The attendees walked along the central spine of the city, taking in sites such as a private rooftop, the Melbourne City Baths, and the luxury stores of Collins Street.

Open House finds walking and talking to be one of the best ways of encouraging people to think about the changing city and the part each citizen plays in shaping its future.

Open House Executive Director, Emma Telfer, co-hosted the event. I found it an illuminating experience in many ways, she says. The speakers were fantastic, and really helped us consider the city through their lens.”

Unfortunately, at one point during the tour, the group experienced abuse, highlighting how cities can be extremely hostile environments for LGBTQIA+ people.

It was a shocking insight and a reminder of why we need to consider personal safety in the design of our cities as we walk the long road to full social acceptance of diversity, Telfer explains. The walk raised issues that we, as a public architecture organisation, plan to explore further with Midsumma Festival.”
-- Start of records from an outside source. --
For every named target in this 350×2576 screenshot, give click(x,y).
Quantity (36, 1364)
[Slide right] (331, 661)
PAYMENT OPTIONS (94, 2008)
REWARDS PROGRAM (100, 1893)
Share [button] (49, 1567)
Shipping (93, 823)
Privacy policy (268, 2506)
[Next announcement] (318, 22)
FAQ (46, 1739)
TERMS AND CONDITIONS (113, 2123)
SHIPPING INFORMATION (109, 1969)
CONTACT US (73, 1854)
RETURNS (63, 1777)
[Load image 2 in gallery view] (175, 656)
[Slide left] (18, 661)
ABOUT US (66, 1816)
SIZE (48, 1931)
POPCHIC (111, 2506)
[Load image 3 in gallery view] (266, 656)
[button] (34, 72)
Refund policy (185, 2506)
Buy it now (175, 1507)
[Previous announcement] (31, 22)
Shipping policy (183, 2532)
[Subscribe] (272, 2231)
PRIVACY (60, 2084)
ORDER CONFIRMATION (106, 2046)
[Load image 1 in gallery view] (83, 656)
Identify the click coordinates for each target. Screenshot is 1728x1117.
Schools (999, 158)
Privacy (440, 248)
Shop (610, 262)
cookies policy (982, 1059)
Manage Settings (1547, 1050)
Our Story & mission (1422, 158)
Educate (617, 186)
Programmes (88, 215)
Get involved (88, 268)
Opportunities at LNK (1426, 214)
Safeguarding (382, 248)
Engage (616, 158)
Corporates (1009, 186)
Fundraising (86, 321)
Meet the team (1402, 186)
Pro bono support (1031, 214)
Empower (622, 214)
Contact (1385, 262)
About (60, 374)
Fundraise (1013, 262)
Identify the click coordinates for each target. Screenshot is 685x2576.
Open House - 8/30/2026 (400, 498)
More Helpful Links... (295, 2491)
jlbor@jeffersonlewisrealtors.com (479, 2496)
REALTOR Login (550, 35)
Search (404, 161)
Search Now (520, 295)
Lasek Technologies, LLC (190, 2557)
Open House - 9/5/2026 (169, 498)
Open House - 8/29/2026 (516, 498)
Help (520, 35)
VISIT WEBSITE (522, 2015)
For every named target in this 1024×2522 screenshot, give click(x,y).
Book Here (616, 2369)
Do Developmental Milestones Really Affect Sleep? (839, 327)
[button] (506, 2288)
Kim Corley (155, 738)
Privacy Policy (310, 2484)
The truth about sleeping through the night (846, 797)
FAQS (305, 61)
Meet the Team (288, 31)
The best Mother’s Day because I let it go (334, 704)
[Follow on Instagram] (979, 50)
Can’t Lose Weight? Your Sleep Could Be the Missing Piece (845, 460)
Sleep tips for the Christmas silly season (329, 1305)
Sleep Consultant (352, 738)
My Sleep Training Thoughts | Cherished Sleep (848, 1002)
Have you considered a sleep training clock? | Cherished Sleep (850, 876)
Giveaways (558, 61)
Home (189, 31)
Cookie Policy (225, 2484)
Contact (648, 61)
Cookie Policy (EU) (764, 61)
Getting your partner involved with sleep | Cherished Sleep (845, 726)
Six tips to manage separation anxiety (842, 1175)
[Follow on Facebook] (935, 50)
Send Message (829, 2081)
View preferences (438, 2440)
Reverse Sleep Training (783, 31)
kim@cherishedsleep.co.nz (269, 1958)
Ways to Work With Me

Attendees heard from architecture academic and musician Simona Castricum, visual artist Nikos Pantazopoulos, and designer Luca Lana. The walk was followed by a facilitated conversation of the city’s built environment.

Castricum’s practice explores the borderline space between euphoria, desolation and aggression—tied together by narratives of nonconformity, queer cities, gender and relationships. Pantazopoulos is concerned with the personal as political and focuses on immigrant queer histories that explore desire and psychosexual affect within the blurry divide between public and private space. Lana’s work and research are driven by social theory and its intersection with art, urban and architectural practice. More recently this has expanded to consider the architectural implications of queer space and atmosphere. 

The intersection of the speakers’ practices—in the context of the physical city—made for an intense and exciting conversation around city-making from a queer perspective.

As Ben Crowther writes in ‘Urban Spaces As Queers Spaces’: “If cities are human habitat, then it is vital that we understand them as more than physical infrastructure—the concrete bones and metal veins. It takes more than train tracks, sewers, and highrises for humans to thrive. It takes intangible elements—feelings of community, safety, and affirmation. A woonerf is meaningless to queer couples if they don’t feel safe holding hands walking through it. The minutes saved by a dedicated bus lane go uncounted by a trans rider fending off transphobic epithits. For cities to thrive, their communities must thrive too.”

Open House wishes to thank all speakers for their time and passion, as well as Midsumma Festival, a champion of LGBTQIA+ cultures, conversations and events.

Photo courtesy of Midsumma Festival.